近づいて分かったが、やはり魔獣だ。その馬の顔面は立て髪の毛で覆われ、目などとても見えるとは思えない。立て髪……と言っても良いのか分からない長い毛は体の前半分も覆っていた。
「異形となってますね……魔獣です」
ツノありウサギの様に、戦闘力を高める様な意味のある進化を遂げたよく居るタイプの魔獣と違い、カズオの力で魔獣化した動物達は、体の一部が増殖していたり、異常が発生してる部位が個体によって違うらしい。
「数が多い分、作りが雑になってるんだな」
ネズミなんかはただ尻尾が10本になっていたり、爪が伸びていたりと脅威となる程の変化は無いものが多かったらしい。

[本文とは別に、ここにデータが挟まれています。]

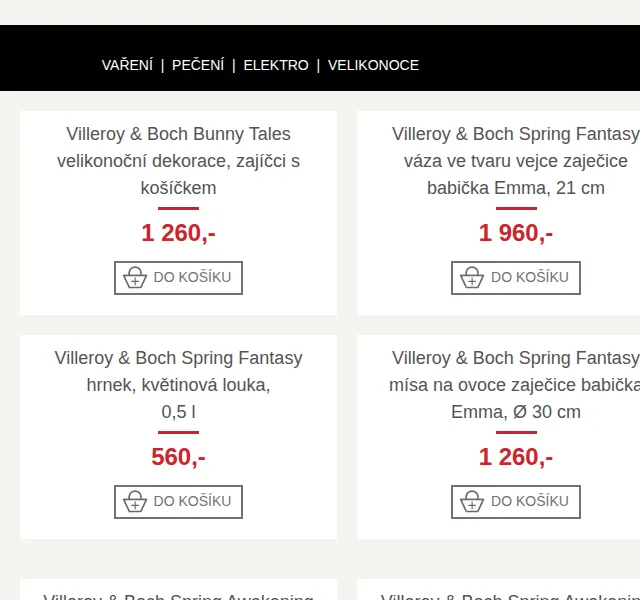Open Bunny Tales velikonoční dekorace product title

pyautogui.click(x=178, y=161)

しかし、その攻撃を受けると瘴気に体が蝕まれてしまうために、数が揃っていることで非常に厄介なことになっている。
「トキオ、お願いします」
ルミィは二人分の飛翔のために魔力と意識の全てを注いでいる。
最初の攻撃は時夫の役目だ。
ルミィが速度を僅かに上げて馬車に近づく。
「よし!先ずは馬を射よってな」
時夫は空間収納から水の入ったガラス瓶を馬の目の前に出し、
「『乾燥』」
内部の水を一気に気化させた。
パーンッ!!!
気化した水は体積が一気に膨れ上がり、ガラス瓶を破裂させた。
馬が驚き慌てふためき、カズオの制御を離れて暴れ出す。
「『ウィンドスラッシュ』!」
ルミィが時夫を風に乗せて杖から放り出しつつ、馬の首をひと息に跳ね飛ばした。
「弱ったな……どうして俺の居場所が分かった?」
カズオが突然の襲撃にも関わらず落ち着き払って質問をする。
そのすぐ側には三匹の黒い大きな犬。
体に大量の目玉がついたハイセンスな犬たちだ。
「どうも魔法は同郷の俺たちに絆を感じちゃってるらしいぜ?」
そして、時夫は髪と瞳に掛かった魔法を解いた。
黒目黒髪の時夫を見て、カズオは金色の目を細めた。
その瞳に浮かぶのは安堵と喜び。
「ああ…………良かった。良かった。良かった……良かったよ。日本人みてぇな名前だと思ってたんだ。
だけど赤毛だから違うのかと……。
お前が……巻き込まれた日本人だったか。よくぞ無事で……」
カズオは何かに祈る様に手を合わせてながら時夫の無事を喜んだ。
祈る先は神では無いだろう。カズオはとっくに神に見放されている。
「爺さん、俺を探していたろ。何の用だ?」
どうもカズオには敵対心は無いようで調子が狂う。
「お前……時夫と言ったな。時夫、日本に帰りなさい。お前を待つ家族がいるだろう。
俺の邪魔をするな……きっとお前と聖女のお嬢さんは日本に帰してやる」
薄汚い老人の瞳には決意の色があった。
「ご親切にどうも。でも、病気を撒き散らされちゃ困るんだ。
日本に帰る方法を教えてくれつつ、あちこち襲うのをやめて貰うってのは無理かな?」
カズオがゆっくり首を振る。
「俺はもう止まるつもりは無い。俺はこの世界に復讐して死ぬ。
怪我くらいは我慢して貰うぞ」
犬たちがカズオを守るように前に進み出た。